▶ _ASSIGNMENT_: Every record listed below should be copied exactly.

[[ RECORDS SHOWN, beginning ]]

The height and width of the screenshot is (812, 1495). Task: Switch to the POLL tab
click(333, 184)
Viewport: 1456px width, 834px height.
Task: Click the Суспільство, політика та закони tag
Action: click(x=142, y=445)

[[ RECORDS SHOWN, end ]]

▶ _WRITTEN RESPONSE_:
The height and width of the screenshot is (812, 1495). Task: Switch to the POLL tab
click(333, 184)
Viewport: 1456px width, 834px height.
Task: Click the Суспільство, політика та закони tag
Action: click(x=142, y=445)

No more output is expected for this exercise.